Profitant de l'ouverture de la porte, des dizaines de militants se sont alors engouffrés dans le bâtiment. Des policiers, entrés par une autre porte, ont réussi à les déloger après une vingtaine de minutes. Leur intervention, à l'aide de matraques et de gaz lacrymogènes, a créé une certaine agitation parmi les manifestants comme l'a expliqué Michel Jacobs, secrétaire fédéral de la CGSP prisons, à notre collègue Pierre Magos: "Ce n'était pas inévitable, je me suis mis devant la porte tant que j'ai pu avec mes collègues qui assuraient le service d'ordre. J'avais pourtant demandé que l'on respecte les demandes de la police, mais certains un peu plus excités que d'autres en ont décidé autrement, je le regrette mais les gens sont à bout".

Vingt-deux jours après être partis en grève, les agents pénitentiaires semblent en tout cas bien déterminés à ne rien lâcher: "On ne veut pas se soumettre, nous ne sommes pas des esclaves, nous voulons des conditions de travail décentes mais aussi des conditions décentes pour les détenus", ont rappelé plusieurs des militants présents dans le cortège.

Koen Geens indigné par cette "invasion"

De son côté, le Ministre de la Justice a exprimé "sa profonde indignation face à la violence aveugle qui a été utilisée lors de la préparation de l'entretien qu'il avait convenu avec la délégation d'agents pénitentiaires". Il a par ailleurs regretté les destructions occasionnées.

Si le ministre considère comme "grave" ce qui est arrivé, il a tenu à souligner que cela ne pèserait pas sur les négociations: "Je ne tiens pas les syndicats responsables. Je veux dialoguer de façon constructive et je suis déterminé à mener à bien les réformes pénitentiaires auxquelles je m'étais engagé de concert avec le gouvernement et le parlement et en concertation avec les syndicats".  

Des autopompes en action à Saint-Gilles, d'autres en faction devant le Palais de Justice

Les manifestants, près d'un millier, se sont ensuite dirigés vers le siège du MR devant lequel ils ont déjà exprimé leur colère un peu plus tôt dans la matinée, mais également vers le Palais de Justice, où des autopompes ont été dépêchées. L'accès au tunnel de la Porte de Hal a également été partiellement bloqué pendant une petite heure.
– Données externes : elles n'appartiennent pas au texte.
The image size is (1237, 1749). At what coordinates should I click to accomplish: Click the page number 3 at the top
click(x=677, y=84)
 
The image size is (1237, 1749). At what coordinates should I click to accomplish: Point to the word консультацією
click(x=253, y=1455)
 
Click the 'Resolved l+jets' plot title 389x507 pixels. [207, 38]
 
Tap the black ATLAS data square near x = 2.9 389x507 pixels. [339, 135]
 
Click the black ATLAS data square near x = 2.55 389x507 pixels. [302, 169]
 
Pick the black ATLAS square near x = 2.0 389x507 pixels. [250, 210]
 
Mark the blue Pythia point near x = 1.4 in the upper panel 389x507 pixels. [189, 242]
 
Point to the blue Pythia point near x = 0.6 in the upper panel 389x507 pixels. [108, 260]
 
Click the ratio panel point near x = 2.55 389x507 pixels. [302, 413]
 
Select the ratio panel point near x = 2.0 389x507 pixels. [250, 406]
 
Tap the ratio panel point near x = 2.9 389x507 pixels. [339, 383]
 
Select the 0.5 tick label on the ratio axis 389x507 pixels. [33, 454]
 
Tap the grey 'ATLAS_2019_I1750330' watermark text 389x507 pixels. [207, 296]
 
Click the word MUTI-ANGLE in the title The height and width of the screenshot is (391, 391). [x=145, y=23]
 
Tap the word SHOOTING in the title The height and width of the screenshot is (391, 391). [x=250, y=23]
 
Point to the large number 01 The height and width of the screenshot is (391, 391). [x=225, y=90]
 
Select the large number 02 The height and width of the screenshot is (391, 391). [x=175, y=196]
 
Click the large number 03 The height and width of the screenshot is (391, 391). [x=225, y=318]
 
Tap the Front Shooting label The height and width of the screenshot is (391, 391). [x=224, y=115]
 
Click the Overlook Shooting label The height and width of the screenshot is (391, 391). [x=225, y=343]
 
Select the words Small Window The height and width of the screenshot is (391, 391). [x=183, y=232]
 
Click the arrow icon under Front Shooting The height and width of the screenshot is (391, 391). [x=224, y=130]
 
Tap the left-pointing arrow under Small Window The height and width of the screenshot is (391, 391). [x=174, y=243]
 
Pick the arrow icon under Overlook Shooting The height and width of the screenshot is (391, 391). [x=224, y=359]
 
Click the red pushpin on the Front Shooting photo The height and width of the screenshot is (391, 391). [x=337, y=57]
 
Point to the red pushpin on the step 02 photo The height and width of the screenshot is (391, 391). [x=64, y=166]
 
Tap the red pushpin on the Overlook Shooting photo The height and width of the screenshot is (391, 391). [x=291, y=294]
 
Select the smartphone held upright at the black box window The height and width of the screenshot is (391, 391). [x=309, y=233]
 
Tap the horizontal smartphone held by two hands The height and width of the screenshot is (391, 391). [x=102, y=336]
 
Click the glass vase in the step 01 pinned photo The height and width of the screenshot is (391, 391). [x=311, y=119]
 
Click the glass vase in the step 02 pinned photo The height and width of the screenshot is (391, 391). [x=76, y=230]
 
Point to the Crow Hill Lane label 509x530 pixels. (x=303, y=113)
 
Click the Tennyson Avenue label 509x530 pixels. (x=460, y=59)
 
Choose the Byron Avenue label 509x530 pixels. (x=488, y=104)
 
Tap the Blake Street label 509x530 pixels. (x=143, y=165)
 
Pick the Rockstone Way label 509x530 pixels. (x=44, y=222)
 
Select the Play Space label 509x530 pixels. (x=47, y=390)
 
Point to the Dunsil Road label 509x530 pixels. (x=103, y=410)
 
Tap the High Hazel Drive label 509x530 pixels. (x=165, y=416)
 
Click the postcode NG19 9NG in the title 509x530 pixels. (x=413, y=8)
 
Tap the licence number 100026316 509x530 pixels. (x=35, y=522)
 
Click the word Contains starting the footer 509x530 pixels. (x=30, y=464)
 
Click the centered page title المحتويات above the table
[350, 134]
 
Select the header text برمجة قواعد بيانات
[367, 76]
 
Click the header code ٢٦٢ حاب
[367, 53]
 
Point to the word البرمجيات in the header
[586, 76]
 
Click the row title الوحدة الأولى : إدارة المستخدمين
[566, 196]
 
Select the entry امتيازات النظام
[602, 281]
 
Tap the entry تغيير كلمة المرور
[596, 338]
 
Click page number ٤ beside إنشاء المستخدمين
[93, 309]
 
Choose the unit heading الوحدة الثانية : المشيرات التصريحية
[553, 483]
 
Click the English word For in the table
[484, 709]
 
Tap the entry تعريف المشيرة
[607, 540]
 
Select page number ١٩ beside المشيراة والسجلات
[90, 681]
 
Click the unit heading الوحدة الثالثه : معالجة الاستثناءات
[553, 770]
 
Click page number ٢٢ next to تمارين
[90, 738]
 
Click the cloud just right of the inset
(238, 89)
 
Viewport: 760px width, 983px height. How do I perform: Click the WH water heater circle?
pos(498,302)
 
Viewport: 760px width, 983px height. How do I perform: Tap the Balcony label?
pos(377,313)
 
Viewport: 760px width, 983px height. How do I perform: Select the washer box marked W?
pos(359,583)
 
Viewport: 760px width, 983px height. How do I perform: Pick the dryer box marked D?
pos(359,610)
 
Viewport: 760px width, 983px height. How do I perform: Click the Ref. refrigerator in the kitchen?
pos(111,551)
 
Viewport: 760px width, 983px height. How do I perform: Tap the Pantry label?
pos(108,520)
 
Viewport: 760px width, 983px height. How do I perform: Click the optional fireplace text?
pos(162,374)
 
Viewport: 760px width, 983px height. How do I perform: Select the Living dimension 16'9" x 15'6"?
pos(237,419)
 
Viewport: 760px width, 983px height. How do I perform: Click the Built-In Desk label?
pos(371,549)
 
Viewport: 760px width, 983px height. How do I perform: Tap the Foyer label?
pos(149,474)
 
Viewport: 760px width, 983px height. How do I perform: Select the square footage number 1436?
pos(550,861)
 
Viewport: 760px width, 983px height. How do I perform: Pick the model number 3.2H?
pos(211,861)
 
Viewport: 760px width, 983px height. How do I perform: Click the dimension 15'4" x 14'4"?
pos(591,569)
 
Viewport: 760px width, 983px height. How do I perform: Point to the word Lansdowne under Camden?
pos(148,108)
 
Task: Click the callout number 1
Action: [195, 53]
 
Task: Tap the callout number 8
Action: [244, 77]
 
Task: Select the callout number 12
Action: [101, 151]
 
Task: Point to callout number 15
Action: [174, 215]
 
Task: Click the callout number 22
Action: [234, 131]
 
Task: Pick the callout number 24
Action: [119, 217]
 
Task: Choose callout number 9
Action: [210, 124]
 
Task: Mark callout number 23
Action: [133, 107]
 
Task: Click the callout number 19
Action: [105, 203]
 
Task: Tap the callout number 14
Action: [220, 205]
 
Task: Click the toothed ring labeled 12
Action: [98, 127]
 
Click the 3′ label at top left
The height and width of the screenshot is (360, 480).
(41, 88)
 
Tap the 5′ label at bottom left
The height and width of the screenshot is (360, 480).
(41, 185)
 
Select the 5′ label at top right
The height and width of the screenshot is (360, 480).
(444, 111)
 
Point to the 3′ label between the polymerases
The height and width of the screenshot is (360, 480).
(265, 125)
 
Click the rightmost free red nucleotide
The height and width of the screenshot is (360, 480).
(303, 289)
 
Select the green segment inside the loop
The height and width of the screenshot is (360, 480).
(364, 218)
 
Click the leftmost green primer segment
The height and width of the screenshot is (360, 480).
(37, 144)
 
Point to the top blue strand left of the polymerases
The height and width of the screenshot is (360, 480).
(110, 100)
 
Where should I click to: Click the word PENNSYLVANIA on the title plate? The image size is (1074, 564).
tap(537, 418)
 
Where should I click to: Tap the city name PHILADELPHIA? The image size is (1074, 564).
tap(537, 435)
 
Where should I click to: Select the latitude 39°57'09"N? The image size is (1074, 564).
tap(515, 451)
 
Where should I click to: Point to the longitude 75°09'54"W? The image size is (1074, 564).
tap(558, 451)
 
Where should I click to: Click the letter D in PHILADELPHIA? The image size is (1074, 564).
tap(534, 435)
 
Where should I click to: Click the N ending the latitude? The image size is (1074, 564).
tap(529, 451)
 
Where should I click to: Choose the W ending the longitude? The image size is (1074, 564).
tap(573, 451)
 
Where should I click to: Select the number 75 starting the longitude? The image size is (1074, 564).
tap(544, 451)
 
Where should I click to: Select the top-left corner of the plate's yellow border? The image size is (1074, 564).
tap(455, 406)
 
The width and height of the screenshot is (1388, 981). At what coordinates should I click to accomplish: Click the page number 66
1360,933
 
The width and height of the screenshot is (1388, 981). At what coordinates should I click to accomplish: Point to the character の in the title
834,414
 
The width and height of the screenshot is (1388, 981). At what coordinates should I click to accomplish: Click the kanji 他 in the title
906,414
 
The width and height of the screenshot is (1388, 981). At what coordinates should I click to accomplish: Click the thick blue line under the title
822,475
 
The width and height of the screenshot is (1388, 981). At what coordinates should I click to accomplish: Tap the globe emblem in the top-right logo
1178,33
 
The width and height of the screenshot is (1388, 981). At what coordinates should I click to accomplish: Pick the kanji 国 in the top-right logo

Une autre partie du cortège s'est quant à elle relocalisée entre les deux prisons de Forest et Saint-Gilles où les autopompes ont dû entrer en action par deux fois afin de disperser les quelques 700 manifestants en colère. L'hélicoptère de la police a également été appelé en renfort. Quant aux motivations des personnes présentes, ici aussi le malaise ambiant semble être la raison évoquée comme l'a expliqué Daniel, l'un des gardiens présents: "Nous sommes une soixantaine de la prison de Marche-en-Famenne a être venus devant la prison de Saint-Gilles. J'avais peur que cela dégénère parce qu'effectivement les agents n'en peuvent plus. J'ai 30 ans de carrière et je n'ai jamais vu ça. À force d'être rejeté par une certaine partie du monde politique, on en arrive là. Je suis dégoûté par ce monde politique qui a laissé pourrir la situation." C'est finalement peu avant 14h que la situation est revenue à la normale.

Un peu plus tôt dans la matinée, les syndicats étaient arrivés de manière pacifique devant le cabinet.